LA VITTIMA E I PRIMI SOCCORSI

Daniela Neggia, residente a Borghetto Lodigiano, nella frazione Fornaci, viaggiava da sola. L’allarme è scattato alle 4:49, mobilitando immediatamente la macchina dei soccorsi. Sul luogo dell’impatto sono giunti i sanitari del 118, inviati in codice rosso dall’Agenzia Regionale Emergenza Urgenza (AREU) con un’ambulanza e un’automedica. Purtroppo, nonostante la tempestività dell’intervento e i tentativi di rianimazione, per la donna non c’è stato nulla da fare: i sanitari ne hanno potuto solo constatare il decesso sul colpo.

Fondamentale e complesso è stato il lavoro dei Vigili del Fuoco del distaccamento di Pieve Emanuele, che hanno operato a lungo per estrarre il corpo senza vita della donna dalle lamiere contorte della sua vettura, la cui parte anteriore è andata completamente distrutta dalla violenza dell’urto.

LA DINAMICA AL VAGLIO DEGLI INQUIRENTI

Le cause che hanno portato al tragico frontale sono ancora in fase di accertamento da parte della Polizia Stradale di Stradella, intervenuta sul posto per effettuare i rilievi necessari a ricostruire l’esatta dinamica dell’incidente. Secondo una prima ipotesi, ancora al vaglio degli inquirenti, sembra che l’auto condotta dalla 58enne abbia invaso la corsia di marcia opposta. Le ragioni di questa manovra sono al momento sconosciute: si ipotizza una perdita di controllo del veicolo, forse dovuta a un malore, a un colpo di sonno o a una distrazione.

Il conducente del mezzo pesante, un uomo di 37 anni, è rimasto illeso ma sotto shock. Stando alle prime ricostruzioni, avrebbe tentato una manovra disperata per evitare l’impatto, deviando sulla corsia di sinistra, ma senza riuscire a impedire la collisione. L’auto della vittima, dopo l’urto, si è girata su se stessa, terminando la sua corsa contro il guardrail.
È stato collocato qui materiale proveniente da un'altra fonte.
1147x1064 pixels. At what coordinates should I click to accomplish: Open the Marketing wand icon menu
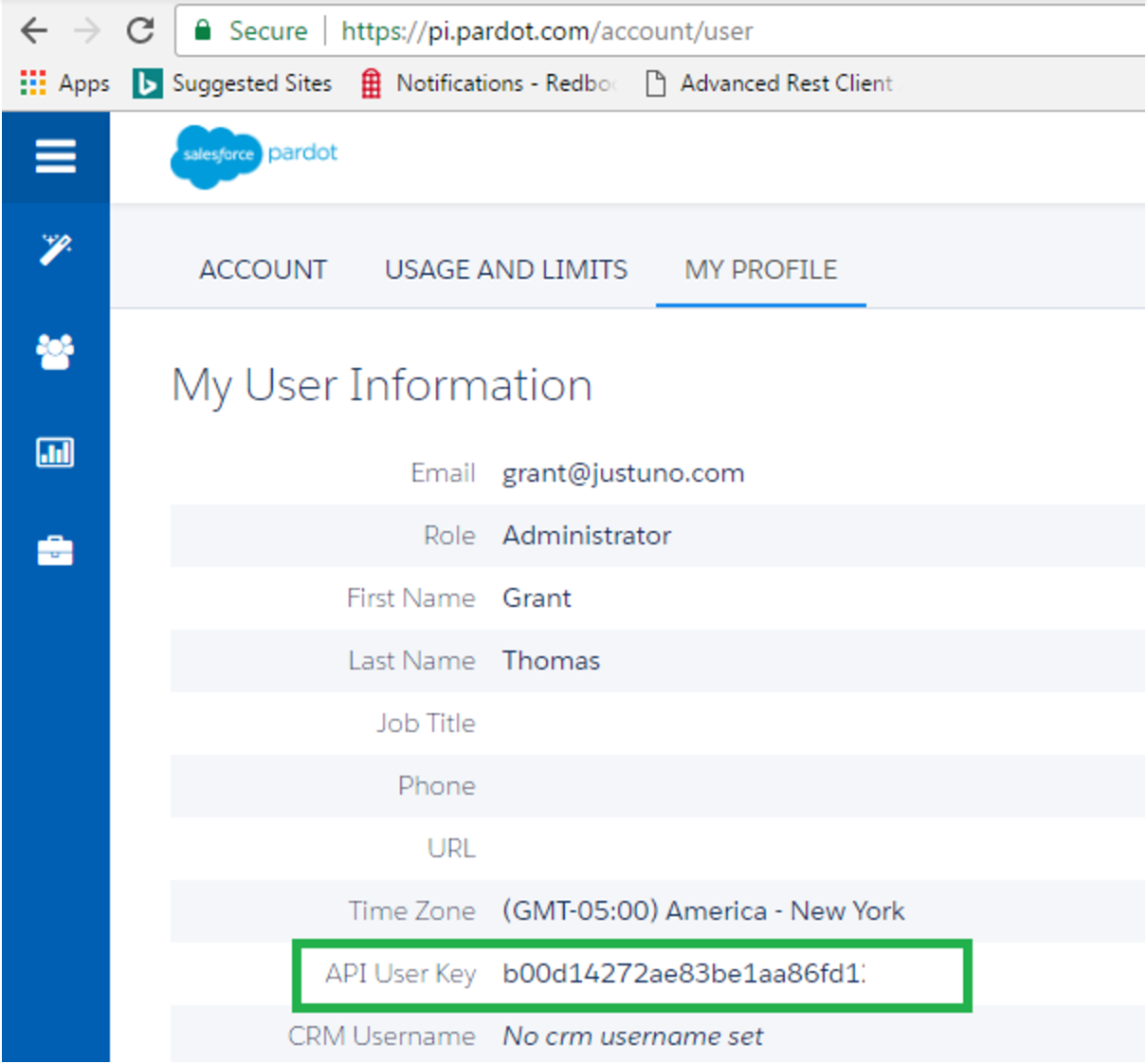point(55,249)
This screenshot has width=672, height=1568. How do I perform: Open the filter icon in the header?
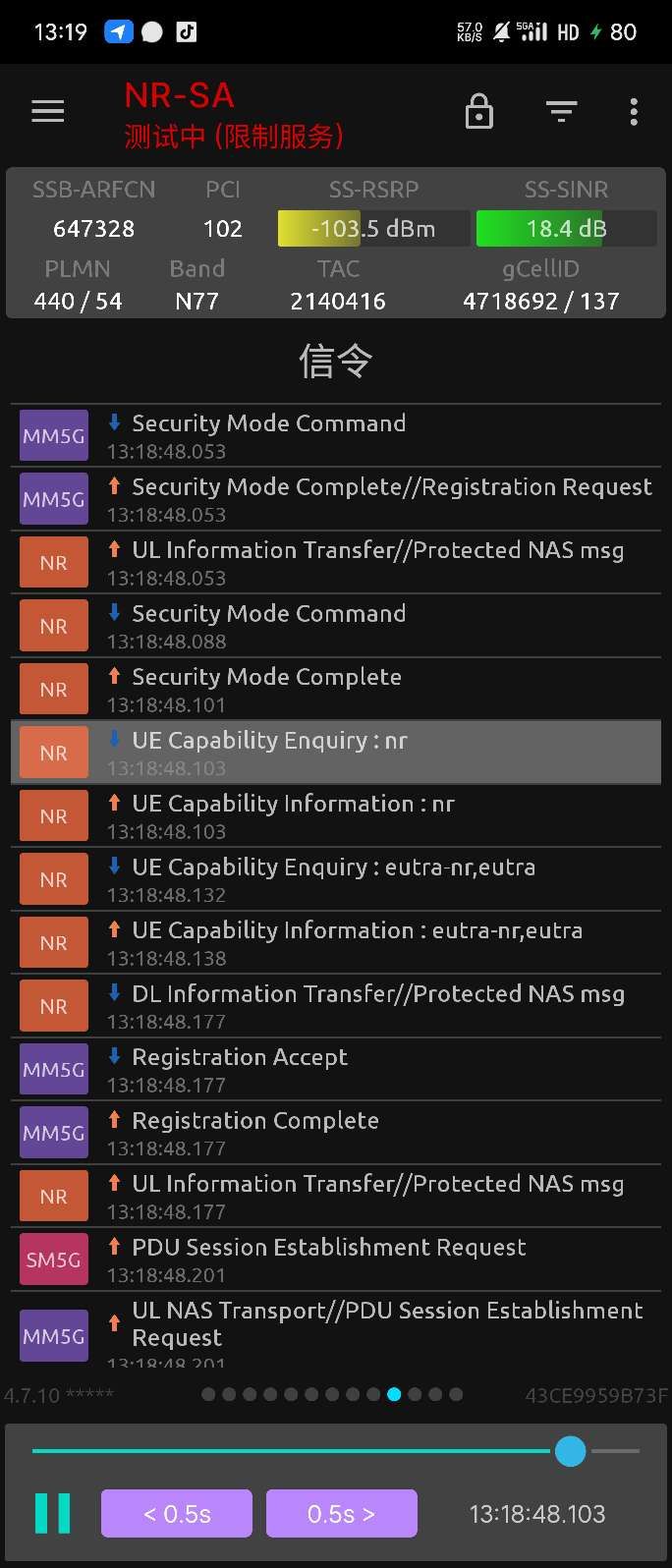tap(561, 112)
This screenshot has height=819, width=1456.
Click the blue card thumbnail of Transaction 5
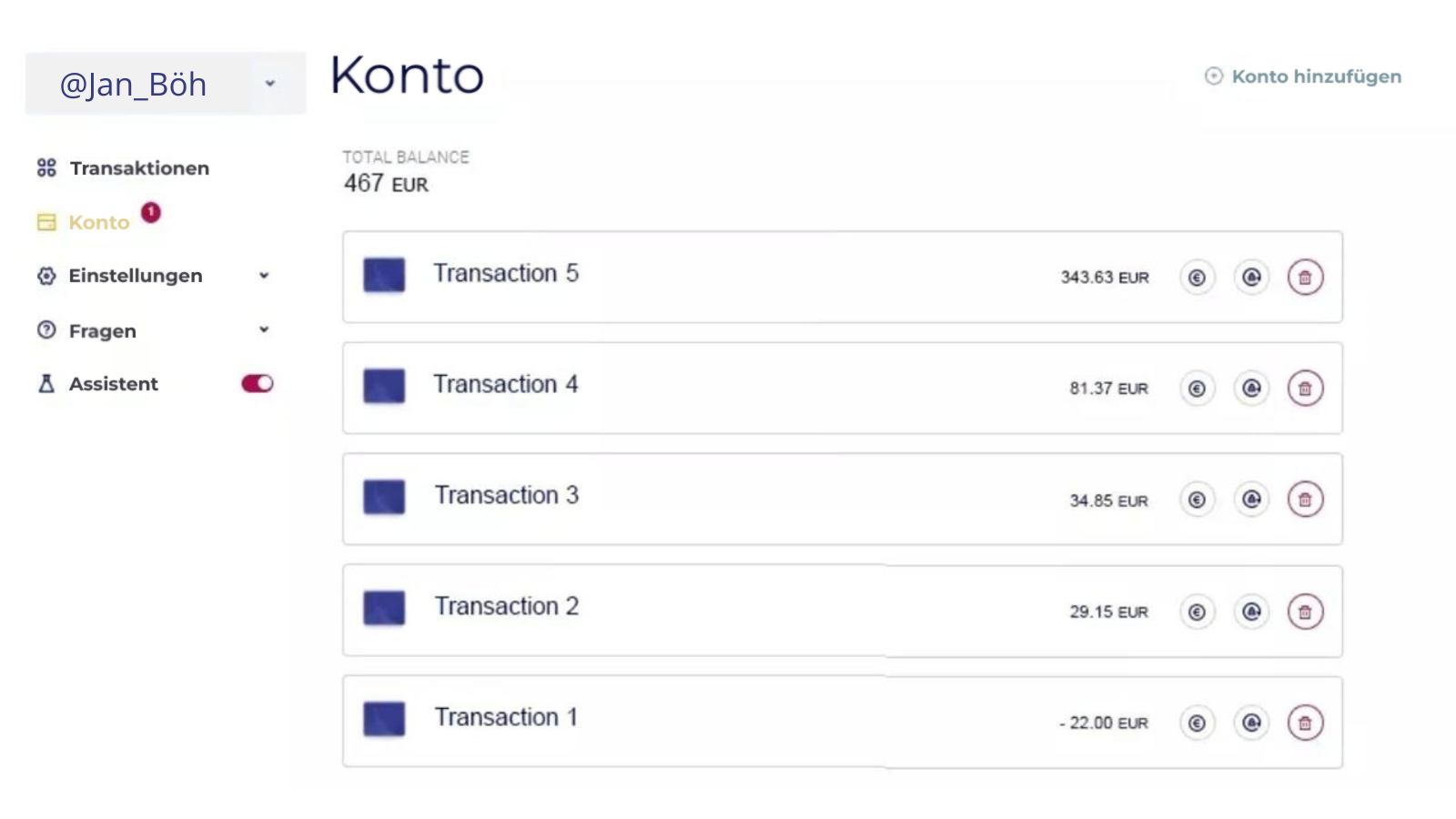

All’interno della Renault Captur, gli inquirenti hanno rinvenuto un paio di sci, dettaglio che ha fatto supporre che la donna si stesse recando in montagna o stesse rientrando da un weekend sulla neve. Daniela Neggia, nata a Torino, era madre di tre figli e viveva con il marito a Borghetto Lodigiano.

DISAGI ALLA CIRCOLAZIONE E SICUREZZA STRADALE

L’incidente ha avuto pesanti ripercussioni sulla viabilità. La strada provinciale 412 è rimasta chiusa in entrambe le direzioni per diverse ore, per consentire le operazioni di soccorso, i rilievi delle forze dell’ordine e la messa in sicurezza della carreggiata. A complicare ulteriormente la situazione, la rottura del serbatoio del camion ha causato uno sversamento di gasolio sull’asfalto, rendendo necessario un intervento di bonifica prima di poter riaprire la strada al traffico.

Questo ennesimo incidente mortale riaccende i riflettori sulla pericolosità di alcune arterie stradali, in particolare nelle ore notturne o all’alba, quando la visibilità può essere ridotta e la stanchezza può giocare un ruolo determinante. La provinciale 412, in particolare, è stata teatro di altri incidenti significativi negli ultimi mesi, sollevando interrogativi sulla necessità di interventi per migliorare la sicurezza in quel tratto.